Write the next part of the article on the convenience store human resources survey, starting from the point where it stops.

◆ Text section:
>> BEGIN

In order to support the convenience store industry’s forecasting and planning responsibilities for the new year, Convenience Store Decisions and Kleiman HR collaborated on their second annual human resources survey in order to provide some industry-wide insight into the actions others are taking—or planning to take—in the new year.
The 2010 survey results include some interesting surprises as well as some key takeaways we gleaned from reading between the lines.
The survey asked 45 questions relating to major staffing issues affecting operations across the country. Responses were collected from mid-November through early December. Replies were an accurate representation of the diverse companies operating in the industry, from large chain operators to those with as few as two stores.
Of the more than 100 participants, respondents ranged in size from more than 500 employees (18.5%) with in excess of $500 million in annual revenues (10.4%) to 25 or fewer employees (31.5%) with less than $1 million in annual revenues (12.5%).
Once again, given the continuing level of concern about the economy, the survey results paint a very different picture for the convenience retailing industry. Looking at the next 12 months, more than half (57%) of the respondents expect staffing levels to remain the same and about another one-third (32%) expect to actually increase staffing. Only 11% predicted staffing levels would decrease. These results are almost exactly the same as those in the 2009 survey we conducted and indicate a steady level of confidence.
So, while ours might not be an “industry of choice” for many job seekers, for those of you in a recruiting mode, it would be wise to capitalize on the industry’s stability and security.
Of the respondents who are in a hiring mode (74%), most are looking to add part-time hourly associates (85%), while 33% are adding full-time hourly workers and 28% and 13% respectively need frontline managers and multi-unit level managers. Again, these results are similar to the those in the 2009 survey with one exception. Those predicting a need for full-time hourly employees fell from 58% to 33%. This change may be a response to increased applicant flow and the concurrent opportunity to manage hours and costs more effectively.
Of the 26% of respondents who are predicting decreased staffing in 2010, the cuts are expected to mainly affect full-time hourly workers (47%) and corporate/office staff (37%). Because the corporate/office staff number was 53% in the last survey, it would appear this employee category has pretty much been cut to the bone in the meantime.

>> END

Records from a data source
>> BEGIN

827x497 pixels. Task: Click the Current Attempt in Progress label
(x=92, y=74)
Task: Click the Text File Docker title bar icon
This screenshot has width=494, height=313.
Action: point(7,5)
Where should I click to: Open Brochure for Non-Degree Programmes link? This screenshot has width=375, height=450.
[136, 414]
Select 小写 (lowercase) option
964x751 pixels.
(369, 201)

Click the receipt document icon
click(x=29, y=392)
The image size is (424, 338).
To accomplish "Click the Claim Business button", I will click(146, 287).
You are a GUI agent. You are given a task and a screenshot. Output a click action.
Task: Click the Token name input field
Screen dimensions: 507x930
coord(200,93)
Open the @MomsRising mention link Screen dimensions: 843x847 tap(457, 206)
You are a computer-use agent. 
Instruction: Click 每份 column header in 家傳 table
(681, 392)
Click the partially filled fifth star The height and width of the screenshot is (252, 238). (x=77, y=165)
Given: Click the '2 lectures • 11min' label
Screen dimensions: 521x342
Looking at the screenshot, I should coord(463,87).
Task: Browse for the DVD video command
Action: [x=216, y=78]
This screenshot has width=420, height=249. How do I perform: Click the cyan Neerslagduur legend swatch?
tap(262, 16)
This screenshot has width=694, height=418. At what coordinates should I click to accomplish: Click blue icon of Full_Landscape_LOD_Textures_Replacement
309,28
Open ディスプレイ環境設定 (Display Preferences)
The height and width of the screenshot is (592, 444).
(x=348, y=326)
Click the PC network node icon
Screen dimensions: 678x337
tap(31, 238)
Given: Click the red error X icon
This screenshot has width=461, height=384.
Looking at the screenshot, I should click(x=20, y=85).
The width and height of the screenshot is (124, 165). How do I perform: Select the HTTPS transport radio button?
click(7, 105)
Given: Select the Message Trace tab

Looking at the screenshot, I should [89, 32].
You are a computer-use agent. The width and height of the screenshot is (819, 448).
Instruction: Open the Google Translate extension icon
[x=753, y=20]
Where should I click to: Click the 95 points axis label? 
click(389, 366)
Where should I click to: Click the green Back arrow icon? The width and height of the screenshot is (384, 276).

>> END

◆ Final answer:
In another surprise given the economy, 95% plan to increase their training activities and budgets or at least remain at the same expenditure levels as 2009. Of those who will increase their investment in training, the greatest emphasis (76%) is on customer service skills, followed by safety at 60% and foodservice safety/sanitation at 54%.
A puzzling discrepancy in the survey is the predicted reduced investment in manager/district manager training. While 58% were committed to this investment in the earlier survey, that number now is only 38%. This seems shortsighted at best, as these are the people who have the most impact on profitability and operational efficiency.
When it comes to the industry’s notoriously high employee turnover rates, in our last survey turnover was reported to be “about the same.” The participants in the 2010 survey reported a notable improvement—56% now say turnover has decreased. Perhaps a silver lining in the economic reversal of fortune?
In spite of all the attention given to job boards, Web sites, Facebook, Twitter and others, the best recruiting sources for new frontline, hourly employees continue to be: employee referrals, in-store advertisements and walk-ins.
In view of the fact that the question was worded: “What has been your one best source for recruiting frontline employees,” we’re dismayed that so many hiring managers appear to be satisfied with the next warm body who walks in the door and asks for a job.
When it comes to recruiting managers, 22% of respondents promote only from within. Referrals, want ads, and Internet job boards were a three-way tie at 18% each.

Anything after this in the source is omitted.